No es contra las drogas, es contra lxs cuerpxs que les estorban

El 28 de octubre de 2025, Río de Janeiro amaneció sitiado por una operación policial que dejó por lo menos 134 muertos, la cifra más alta de la represión estatal en la historia moderna de Brasil. El gobierno la llamó “éxito”. Las comunidades negras la llamaron lo que es: una masacre.

Al amanecer de ese fatídico martes 28 de octubre de 2025, el sonido de los helicópteros rompió el cielo de Río de Janeiro. Desde las primeras horas, las favelas de Complexo da Penha y Complexo do Alemão fueron rodeadas por vehículos blindados, drones y más de dos mil policías.
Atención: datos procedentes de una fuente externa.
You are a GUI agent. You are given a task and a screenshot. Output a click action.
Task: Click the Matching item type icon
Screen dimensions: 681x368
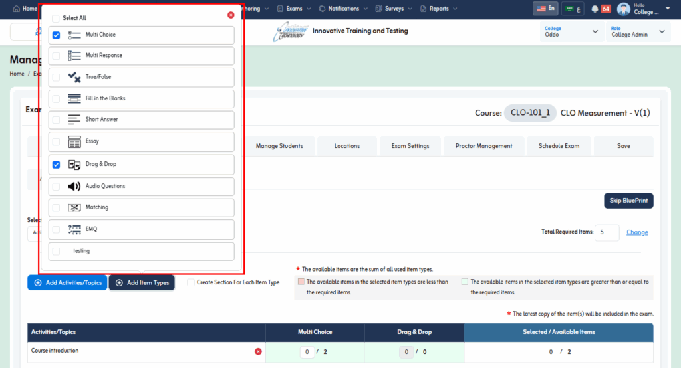[74, 207]
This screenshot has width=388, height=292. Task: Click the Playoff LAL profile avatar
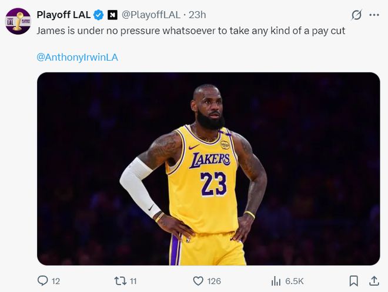tap(18, 21)
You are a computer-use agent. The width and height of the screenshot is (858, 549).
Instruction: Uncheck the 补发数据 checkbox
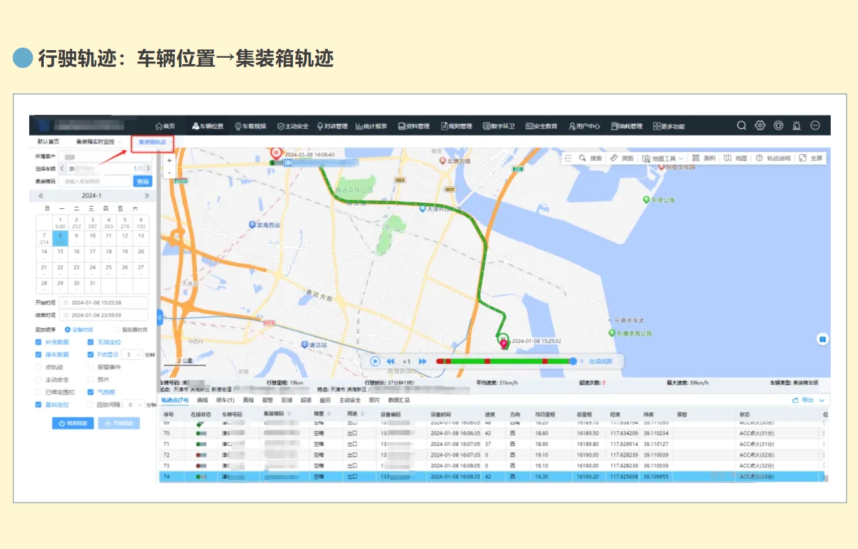click(39, 342)
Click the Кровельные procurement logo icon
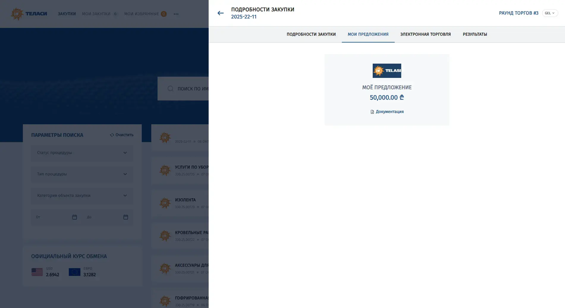The image size is (565, 308). point(165,236)
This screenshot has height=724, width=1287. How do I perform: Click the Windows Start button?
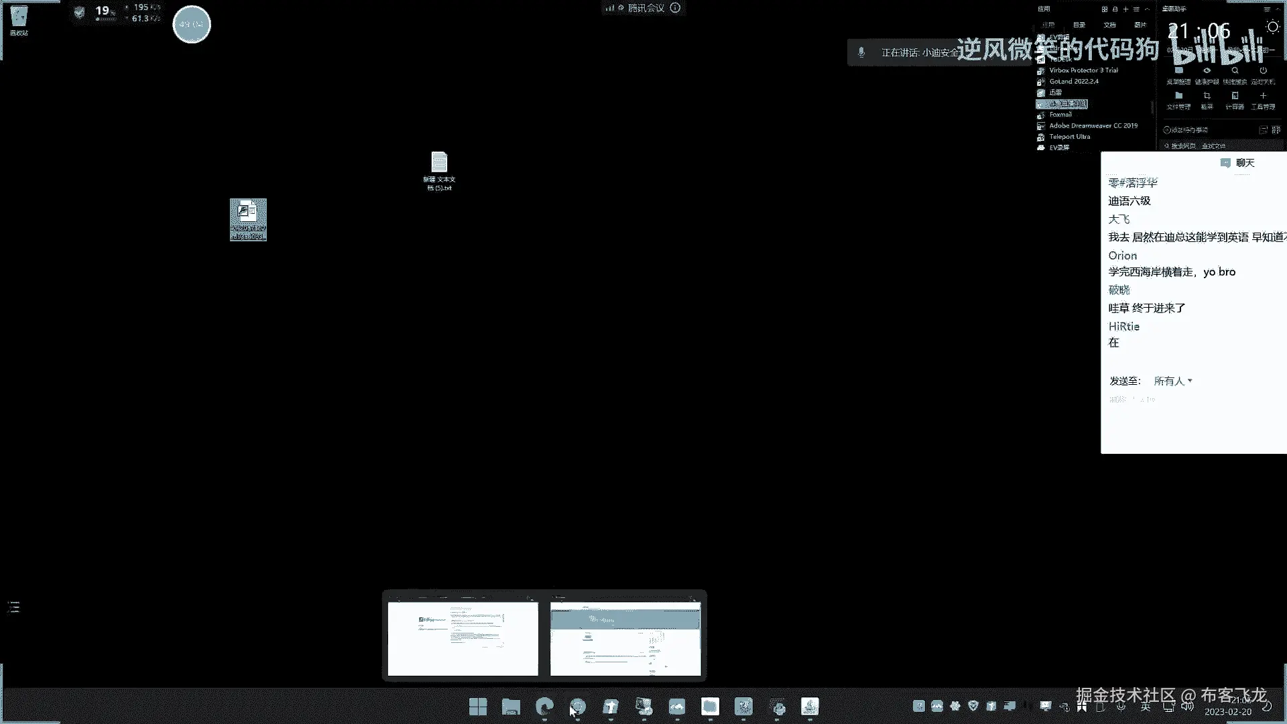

El gobernador Claudio Castro había anunciado la mayor operación contra el narcotráfico del año. Su meta: cumplir 69 órdenes de arresto y desarticular al Comando Vermelho, la organización criminal más antigua del país.

Pero lo que siguió no fue una operación policial. Fue una intervención militar en territorios empobrecidos, una guerra unilateral disfrazada de política de seguridad.

En menos de 48 horas, alrededor de 134 personas estaban muertas, 81 detenidas y 100 fusiles incautados. El gobernador lo llamó un “éxito”. La prensa oficial habló de “pacificación”. Pero los testigos hablan de ejecuciones, de cuerpos sin vida apilados, de niños aterrorizados escondiéndose bajo las camas mientras las balas perforaban las paredes de madera.

Los vecinos del Complejo da Penha encontraron al menos 50 cuerpos en el bosque de la Sierra de la Misericordia. Los alinearon en la Plaza San Lucas, en una imagen imposible de olvidar: una fila de muertos que no eran delincuentes, sino vidas arrancadas por el Estado, vidas negras, vidas que el poder público había decidido que no merecían duelo ni justicia. Una macabra postal del poder necropolítico brasileño, donde el gobierno ejerce su autoridad no protegiendo, sino eliminando.

Y con profundo dolor, es necesario mencionar que no es la primera vez que pasa.  La extrema crueldad y el descarado racismo con el que operan las fuerzas del “orden” en Brasil son hoy tomada como única respuesta a la tan anhelada “seguridad”. Según el Foro Brasileño de Seguridad Pública, entre 2014 y 2024 la policía brasileña mató a 60.324 personas, y solo en 2024, 6.243. De todas esas muertes, el 82 % fueron personas negras. No hay error estadístico posible: el color de la piel sigue marcando la línea entre quién vive y quién muere.

El Instituto Fogo Cruzado registró que solo en septiembre de 2025, de las 146 personas baleadas en Río, 53 % fueron alcanzadas durante acciones policiales. Cuarenta y cuatro murieron, treinta y cuatro quedaron heridas. Las cifras hablan solas: no es una guerra contra las drogas, sino una política de exterminio.

Ni la militarización ni las megacárceles han servido para combatir el narcotráfico, porque el narcotráfico nunca fue el enemigo: es una narrativa funcional al poder y un negocio que sostiene al sistema.

En toda América Latina se repite el patrón: Ecuador militariza sus calles y levanta cárceles de máxima seguridad mientras la violencia se multiplica; Colombia lleva décadas erradicando cultivos y la producción de coca alcanza récords históricos; El Salvador encierra a miles sin debido proceso y exhibe el castigo como trofeo, mientras la desigualdad y el miedo crecen. Nada de eso ha detenido el tráfico ni reducido la violencia.Porque no se trata de drogas, sino de controlar territorios, disciplinar cuerpos y administrar el miedo.

La masacre de Río no fue un exceso: fue el modelo reproducido.Una guerra unilateral que no busca acabar con el crimen, sino reafirmar quiénes merecen vivir y quiénes deben morir.